— Problem requirements —
Show, from the entries below, every line in which "computer" appears.

----

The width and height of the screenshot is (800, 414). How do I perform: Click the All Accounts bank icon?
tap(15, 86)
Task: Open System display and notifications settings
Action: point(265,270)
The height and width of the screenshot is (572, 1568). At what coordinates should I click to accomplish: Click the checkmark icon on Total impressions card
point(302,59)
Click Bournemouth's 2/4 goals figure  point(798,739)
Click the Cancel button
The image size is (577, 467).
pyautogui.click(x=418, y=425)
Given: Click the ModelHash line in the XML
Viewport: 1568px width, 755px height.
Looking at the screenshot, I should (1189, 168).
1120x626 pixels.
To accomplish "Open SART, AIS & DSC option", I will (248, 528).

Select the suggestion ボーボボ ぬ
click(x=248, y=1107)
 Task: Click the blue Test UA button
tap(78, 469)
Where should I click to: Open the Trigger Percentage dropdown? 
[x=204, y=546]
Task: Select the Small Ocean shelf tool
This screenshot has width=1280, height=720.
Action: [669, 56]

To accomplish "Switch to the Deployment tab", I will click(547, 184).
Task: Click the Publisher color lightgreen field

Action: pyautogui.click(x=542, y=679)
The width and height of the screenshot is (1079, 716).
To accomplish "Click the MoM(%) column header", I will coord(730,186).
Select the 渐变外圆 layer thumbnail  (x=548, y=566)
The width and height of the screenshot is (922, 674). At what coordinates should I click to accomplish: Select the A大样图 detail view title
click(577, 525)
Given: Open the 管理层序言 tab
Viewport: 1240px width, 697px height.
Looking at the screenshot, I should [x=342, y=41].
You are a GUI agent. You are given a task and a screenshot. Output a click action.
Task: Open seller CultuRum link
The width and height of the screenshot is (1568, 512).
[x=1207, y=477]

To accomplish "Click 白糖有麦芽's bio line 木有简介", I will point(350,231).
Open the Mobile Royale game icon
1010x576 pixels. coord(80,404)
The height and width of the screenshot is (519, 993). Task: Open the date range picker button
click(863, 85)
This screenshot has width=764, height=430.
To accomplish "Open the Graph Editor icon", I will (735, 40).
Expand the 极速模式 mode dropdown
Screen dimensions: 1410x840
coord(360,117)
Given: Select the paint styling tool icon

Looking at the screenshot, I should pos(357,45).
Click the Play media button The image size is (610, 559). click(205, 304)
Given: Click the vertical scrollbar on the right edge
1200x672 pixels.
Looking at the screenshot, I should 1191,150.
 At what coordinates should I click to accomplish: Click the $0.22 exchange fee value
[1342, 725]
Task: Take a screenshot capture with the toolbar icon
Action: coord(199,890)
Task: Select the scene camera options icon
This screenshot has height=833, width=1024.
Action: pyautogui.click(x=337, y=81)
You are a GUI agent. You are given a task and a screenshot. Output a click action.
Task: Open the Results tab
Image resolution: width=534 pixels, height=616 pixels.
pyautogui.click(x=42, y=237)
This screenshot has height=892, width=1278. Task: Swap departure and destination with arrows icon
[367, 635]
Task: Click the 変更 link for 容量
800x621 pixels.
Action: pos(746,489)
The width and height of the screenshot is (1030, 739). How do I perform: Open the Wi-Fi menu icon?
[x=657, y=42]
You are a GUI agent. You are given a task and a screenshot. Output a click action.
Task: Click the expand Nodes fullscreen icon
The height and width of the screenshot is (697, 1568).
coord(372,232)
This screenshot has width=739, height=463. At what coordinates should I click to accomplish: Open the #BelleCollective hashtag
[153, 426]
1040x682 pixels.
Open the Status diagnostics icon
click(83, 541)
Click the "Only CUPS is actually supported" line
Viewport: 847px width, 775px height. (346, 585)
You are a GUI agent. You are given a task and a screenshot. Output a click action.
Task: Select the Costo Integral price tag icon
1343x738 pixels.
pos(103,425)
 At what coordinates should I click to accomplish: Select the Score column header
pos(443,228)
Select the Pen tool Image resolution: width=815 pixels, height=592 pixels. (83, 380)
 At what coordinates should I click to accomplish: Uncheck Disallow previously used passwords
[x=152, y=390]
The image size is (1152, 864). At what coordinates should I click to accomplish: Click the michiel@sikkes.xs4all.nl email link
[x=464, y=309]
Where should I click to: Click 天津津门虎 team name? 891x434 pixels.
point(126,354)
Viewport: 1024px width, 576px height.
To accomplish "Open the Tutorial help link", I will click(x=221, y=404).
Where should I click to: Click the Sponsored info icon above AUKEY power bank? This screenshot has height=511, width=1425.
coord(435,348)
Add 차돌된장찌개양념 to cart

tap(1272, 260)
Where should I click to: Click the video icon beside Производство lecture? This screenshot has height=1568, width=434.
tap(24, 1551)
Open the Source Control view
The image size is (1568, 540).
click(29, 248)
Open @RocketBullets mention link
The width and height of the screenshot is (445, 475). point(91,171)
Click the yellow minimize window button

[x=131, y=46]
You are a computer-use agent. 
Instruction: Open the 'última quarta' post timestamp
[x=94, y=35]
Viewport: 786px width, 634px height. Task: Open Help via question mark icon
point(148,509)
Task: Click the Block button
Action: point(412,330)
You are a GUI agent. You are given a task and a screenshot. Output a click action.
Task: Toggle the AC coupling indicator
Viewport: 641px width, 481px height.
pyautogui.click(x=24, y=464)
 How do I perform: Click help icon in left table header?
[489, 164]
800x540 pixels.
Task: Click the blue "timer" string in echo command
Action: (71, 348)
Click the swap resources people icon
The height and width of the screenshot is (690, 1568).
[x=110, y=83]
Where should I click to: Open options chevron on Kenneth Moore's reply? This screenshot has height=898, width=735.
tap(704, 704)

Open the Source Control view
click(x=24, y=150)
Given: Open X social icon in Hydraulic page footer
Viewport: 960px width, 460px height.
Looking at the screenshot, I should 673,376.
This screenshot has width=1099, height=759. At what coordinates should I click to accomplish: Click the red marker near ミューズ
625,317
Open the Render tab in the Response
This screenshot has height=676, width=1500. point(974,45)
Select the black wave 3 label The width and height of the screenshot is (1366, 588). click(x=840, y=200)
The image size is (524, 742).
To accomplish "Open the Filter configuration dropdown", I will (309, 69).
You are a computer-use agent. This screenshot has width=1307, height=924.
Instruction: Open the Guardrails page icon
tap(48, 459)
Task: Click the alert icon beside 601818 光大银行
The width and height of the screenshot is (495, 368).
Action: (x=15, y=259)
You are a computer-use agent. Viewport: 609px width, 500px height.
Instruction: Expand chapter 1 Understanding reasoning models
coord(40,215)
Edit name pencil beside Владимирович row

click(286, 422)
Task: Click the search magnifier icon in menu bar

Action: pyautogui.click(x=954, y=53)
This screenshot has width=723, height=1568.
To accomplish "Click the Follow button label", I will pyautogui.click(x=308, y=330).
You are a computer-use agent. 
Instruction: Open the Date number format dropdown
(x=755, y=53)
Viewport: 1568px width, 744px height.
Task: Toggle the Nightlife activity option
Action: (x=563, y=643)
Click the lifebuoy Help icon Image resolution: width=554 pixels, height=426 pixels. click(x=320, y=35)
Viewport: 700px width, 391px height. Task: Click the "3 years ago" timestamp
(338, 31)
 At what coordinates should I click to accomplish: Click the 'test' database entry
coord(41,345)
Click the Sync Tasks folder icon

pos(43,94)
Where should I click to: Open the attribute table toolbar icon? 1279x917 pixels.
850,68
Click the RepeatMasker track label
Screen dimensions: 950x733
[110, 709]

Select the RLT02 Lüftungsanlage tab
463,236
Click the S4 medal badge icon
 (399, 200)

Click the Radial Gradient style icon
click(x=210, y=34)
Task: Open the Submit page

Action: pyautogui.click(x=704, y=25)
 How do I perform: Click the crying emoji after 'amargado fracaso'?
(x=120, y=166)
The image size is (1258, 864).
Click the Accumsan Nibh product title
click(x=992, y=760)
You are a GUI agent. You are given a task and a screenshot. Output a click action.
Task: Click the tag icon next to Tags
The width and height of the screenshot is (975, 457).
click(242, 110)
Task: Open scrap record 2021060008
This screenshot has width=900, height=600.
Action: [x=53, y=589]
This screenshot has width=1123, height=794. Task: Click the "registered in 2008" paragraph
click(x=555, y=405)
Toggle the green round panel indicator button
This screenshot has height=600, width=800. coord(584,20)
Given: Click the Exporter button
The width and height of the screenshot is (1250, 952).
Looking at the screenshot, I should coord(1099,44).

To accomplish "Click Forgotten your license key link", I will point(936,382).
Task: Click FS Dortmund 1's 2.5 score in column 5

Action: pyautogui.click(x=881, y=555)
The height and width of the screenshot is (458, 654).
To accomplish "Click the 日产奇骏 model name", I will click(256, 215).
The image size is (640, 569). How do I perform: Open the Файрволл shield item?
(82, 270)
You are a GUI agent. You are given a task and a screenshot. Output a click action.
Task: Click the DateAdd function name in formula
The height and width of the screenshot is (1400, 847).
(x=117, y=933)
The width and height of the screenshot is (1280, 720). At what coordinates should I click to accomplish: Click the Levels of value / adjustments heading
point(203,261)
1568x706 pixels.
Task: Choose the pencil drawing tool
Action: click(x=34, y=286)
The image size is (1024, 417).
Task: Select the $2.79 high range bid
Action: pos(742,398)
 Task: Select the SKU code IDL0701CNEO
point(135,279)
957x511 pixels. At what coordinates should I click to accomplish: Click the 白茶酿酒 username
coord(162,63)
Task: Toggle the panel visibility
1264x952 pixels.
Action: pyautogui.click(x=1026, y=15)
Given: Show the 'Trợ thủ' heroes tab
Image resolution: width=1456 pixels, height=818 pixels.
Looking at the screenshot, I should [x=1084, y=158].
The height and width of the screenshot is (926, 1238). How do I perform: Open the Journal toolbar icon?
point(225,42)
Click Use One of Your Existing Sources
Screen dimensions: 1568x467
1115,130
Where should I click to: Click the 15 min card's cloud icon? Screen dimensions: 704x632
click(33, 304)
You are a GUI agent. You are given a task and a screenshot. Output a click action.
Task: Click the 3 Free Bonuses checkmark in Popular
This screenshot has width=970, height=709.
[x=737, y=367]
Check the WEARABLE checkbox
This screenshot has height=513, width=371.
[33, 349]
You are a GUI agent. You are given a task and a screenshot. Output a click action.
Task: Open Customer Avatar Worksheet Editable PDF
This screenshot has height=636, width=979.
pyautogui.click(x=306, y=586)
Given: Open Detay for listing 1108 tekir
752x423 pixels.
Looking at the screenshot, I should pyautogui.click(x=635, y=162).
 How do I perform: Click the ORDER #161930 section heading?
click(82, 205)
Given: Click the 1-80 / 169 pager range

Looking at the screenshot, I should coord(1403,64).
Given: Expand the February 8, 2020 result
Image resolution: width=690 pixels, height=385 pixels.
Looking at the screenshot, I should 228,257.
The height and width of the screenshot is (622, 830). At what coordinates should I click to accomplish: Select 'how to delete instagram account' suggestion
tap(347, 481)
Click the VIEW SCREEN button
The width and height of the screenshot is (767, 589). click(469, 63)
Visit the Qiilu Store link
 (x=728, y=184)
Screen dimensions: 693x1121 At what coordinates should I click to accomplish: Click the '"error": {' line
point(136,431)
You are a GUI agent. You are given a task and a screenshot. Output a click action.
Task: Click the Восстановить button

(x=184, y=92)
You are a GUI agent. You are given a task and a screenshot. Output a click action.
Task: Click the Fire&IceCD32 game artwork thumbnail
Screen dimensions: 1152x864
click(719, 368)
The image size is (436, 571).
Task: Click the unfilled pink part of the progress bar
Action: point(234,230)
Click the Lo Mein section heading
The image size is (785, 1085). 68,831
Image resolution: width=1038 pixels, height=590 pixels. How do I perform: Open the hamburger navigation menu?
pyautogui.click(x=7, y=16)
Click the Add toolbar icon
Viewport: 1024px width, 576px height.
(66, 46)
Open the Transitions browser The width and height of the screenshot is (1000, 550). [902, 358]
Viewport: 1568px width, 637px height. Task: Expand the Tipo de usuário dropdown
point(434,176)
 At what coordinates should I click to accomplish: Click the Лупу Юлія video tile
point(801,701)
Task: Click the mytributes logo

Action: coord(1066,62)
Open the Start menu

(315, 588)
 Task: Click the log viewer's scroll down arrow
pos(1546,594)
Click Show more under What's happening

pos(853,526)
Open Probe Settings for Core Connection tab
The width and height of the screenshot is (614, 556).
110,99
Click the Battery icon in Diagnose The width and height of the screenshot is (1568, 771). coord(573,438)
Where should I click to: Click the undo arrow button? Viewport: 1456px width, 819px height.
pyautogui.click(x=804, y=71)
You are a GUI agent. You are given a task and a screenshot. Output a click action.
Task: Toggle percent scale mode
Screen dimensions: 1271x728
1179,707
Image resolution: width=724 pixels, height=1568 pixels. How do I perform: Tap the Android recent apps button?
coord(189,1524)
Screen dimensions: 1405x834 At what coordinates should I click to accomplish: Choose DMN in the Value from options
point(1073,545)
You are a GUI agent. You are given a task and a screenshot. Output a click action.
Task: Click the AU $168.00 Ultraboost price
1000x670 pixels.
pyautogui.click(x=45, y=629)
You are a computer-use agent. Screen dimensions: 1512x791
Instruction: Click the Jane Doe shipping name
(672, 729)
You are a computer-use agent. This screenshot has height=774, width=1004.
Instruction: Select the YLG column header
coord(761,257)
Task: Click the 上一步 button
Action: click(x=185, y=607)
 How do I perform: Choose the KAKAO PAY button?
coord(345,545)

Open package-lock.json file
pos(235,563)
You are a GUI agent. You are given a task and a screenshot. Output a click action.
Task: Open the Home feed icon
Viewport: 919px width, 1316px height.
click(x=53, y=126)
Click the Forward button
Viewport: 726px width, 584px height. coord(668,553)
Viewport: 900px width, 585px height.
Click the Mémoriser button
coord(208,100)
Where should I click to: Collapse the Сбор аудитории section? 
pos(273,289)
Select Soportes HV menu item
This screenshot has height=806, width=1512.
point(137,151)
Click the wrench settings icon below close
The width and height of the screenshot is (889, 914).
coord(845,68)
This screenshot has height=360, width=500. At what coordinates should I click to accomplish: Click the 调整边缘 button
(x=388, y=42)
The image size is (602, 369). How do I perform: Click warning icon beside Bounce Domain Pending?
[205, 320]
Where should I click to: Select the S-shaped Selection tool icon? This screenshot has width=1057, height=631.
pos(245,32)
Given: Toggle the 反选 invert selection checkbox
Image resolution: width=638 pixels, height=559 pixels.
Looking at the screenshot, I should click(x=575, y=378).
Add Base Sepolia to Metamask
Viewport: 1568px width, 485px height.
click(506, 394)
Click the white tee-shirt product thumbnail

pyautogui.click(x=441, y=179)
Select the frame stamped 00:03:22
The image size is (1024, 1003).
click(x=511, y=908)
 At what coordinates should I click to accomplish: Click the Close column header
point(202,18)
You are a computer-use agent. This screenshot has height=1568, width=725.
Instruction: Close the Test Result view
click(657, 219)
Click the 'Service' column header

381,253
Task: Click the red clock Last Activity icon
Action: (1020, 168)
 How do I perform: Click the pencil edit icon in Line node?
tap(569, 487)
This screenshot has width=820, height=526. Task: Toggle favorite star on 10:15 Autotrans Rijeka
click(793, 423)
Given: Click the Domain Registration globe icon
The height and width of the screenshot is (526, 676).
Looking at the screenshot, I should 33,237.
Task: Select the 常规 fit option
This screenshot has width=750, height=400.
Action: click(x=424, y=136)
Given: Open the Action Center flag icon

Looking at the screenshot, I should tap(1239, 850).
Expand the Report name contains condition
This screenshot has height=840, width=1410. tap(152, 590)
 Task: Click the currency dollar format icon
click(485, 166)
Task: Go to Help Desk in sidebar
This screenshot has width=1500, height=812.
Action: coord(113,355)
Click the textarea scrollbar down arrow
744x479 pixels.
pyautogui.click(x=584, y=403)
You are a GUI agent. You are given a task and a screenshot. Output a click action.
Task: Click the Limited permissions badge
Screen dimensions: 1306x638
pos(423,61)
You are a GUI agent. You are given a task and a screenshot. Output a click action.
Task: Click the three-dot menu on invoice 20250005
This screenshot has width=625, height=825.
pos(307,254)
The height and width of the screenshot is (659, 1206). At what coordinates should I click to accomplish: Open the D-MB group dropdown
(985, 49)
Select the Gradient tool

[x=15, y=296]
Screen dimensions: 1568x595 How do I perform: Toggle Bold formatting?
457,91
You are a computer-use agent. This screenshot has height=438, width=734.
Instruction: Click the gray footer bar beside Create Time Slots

----

— Output of the exercise —
You are a computer-use agent. 
You are a computer-use agent. This screenshot has width=1307, height=924.
You are a computer-use agent. Viewport: 609px width, 500px height.
You are a computer-use agent. 
You are a computer-use agent. Screen dimensions: 1512x791
You are a computer-use agent. This screenshot has height=774, width=1004.
You are a computer-use agent. This screenshot has height=1568, width=725.
You are a computer-use agent. This screenshot has height=438, width=734.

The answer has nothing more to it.